Lors de leur formation, au moment de la compaction de la neige à la surface, les calottes de glaces polaires piègent continuellement des petites bulles d’air. La glace a donc cette étonnante propriété : elle peut fournir une archive naturelle de la composition de l’air ancien, jusqu’à plusieurs centaines de milliers d’années ! Mais le challenge n’est pas simple et il a fallu plus de 20 ans d’efforts aux glaciologues de l’époque pour arriver à extraire ces informations. La solution fut trouvée, il y a 40 ans par Robert Delmas et ses collègues, qui développèrent une technique fiable pour extraire de la glace l’air qui y était contenu et en mesurer la composition en CO2. Ce travail pionnier ouvrait la voie aux mesures modernes des archives glaciaires montrant que les niveaux de CO2 dans l’atmosphère ont affectés la température de la Terre durant des centaines de milliers d’années.

A la fin du 19ème siècle le suédois Svante Arrhenius s’intéressa aux causes des âges glaciaires. A partir de longs et fastidieux calculs, il estima que la variation de la concentration en CO2 de l’atmosphère pouvait modifier sa capacité à absorber la chaleur émise par la surface de la Terre. En d’autres termes, plus il y a de CO2 dans l’atmosphère, plus celui-ci absorbe la chaleur émise par la surface de la Terre (plutôt que de la laisser s’échapper dans l’espace), ce phénomène accentue alors ce que l’on appelle l’effet de serre, découvert par Joseph Fourrier quelques décennies plus tôt. Svante Arrhenius suggéra alors que les températures plus froides durant l’âge glaciaire résultaient d’un affaiblissement de la concentration du CO2 de l’atmosphère.
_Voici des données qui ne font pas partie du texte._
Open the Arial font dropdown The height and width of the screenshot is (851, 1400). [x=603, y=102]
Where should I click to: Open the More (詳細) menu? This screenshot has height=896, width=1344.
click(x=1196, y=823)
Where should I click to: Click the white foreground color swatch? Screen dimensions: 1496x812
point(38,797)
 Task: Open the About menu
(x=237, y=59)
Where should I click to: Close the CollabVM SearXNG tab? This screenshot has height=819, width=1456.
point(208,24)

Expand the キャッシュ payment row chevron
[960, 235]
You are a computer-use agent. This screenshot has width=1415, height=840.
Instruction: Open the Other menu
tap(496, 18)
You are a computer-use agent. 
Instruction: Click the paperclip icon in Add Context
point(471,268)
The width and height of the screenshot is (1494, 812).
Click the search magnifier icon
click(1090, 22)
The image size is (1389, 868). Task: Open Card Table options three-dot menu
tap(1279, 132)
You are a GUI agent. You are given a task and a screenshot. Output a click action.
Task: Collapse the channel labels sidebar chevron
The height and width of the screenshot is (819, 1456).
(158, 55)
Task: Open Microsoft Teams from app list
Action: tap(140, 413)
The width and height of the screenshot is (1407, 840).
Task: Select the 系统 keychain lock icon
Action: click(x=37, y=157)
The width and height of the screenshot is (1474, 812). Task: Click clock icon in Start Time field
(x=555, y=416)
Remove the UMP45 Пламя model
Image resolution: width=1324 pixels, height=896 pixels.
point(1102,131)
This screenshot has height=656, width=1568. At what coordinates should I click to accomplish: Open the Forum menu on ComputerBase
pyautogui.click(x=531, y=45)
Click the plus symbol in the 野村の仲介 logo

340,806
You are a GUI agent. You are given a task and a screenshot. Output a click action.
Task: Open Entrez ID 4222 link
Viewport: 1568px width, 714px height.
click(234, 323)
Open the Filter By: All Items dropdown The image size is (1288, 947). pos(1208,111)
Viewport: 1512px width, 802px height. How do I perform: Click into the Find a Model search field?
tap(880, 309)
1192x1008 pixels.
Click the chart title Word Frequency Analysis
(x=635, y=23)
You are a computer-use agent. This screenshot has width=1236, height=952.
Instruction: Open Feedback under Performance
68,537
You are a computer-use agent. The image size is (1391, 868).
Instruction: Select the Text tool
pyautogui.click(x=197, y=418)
Utiliser les archives glaciaires pour infirmer ou confirmer la prédiction d’Arrhénius était tentant. Au cours des années 1960-1970 plusieurs séries d’essais eurent lieu pour obtenir un enregistrement fiable du CO2 atmosphérique dans la glace en extrayant le gaz par fusion de la glace (extraction humide). Les résultats se révélèrent décevants, avec l’obtention de valeurs parfois incohérentes et souvent fortement dispersées. La solution émergea de l’étude de la glaciochimie dont Robert Delmas et Michel Legrand (IGE, ex LGGE) furent des précurseurs. En raccourci, si la glace contient des poussières carbonées la fusion d’une glace à contexte acide peut produire du CO2 provenant de la réaction avec les carbonates et donc confondre la mesure du CO2 atmosphérique. Pour tester leur idée Delmas et ses collègues mirent au point une méthode d’extraction sèche qui consiste à broyer la glace sous vide et à – 40°C.

Dans leur papier de 1980, ils appliquèrent cette méthode à des échantillons de glace antarctique qui, comparée à la glace du Groenland, contient très peu de carbonates. Ces premiers résultats fiables confirmèrent la prédiction d’Arrhénius en indiquant qu’au dernier maximum glaciaire, il y a environ 20.000 ans, les concentrations de l’atmosphère en CO2 étaient diminuées d’environ moitié par rapport à celle de l’année 1980.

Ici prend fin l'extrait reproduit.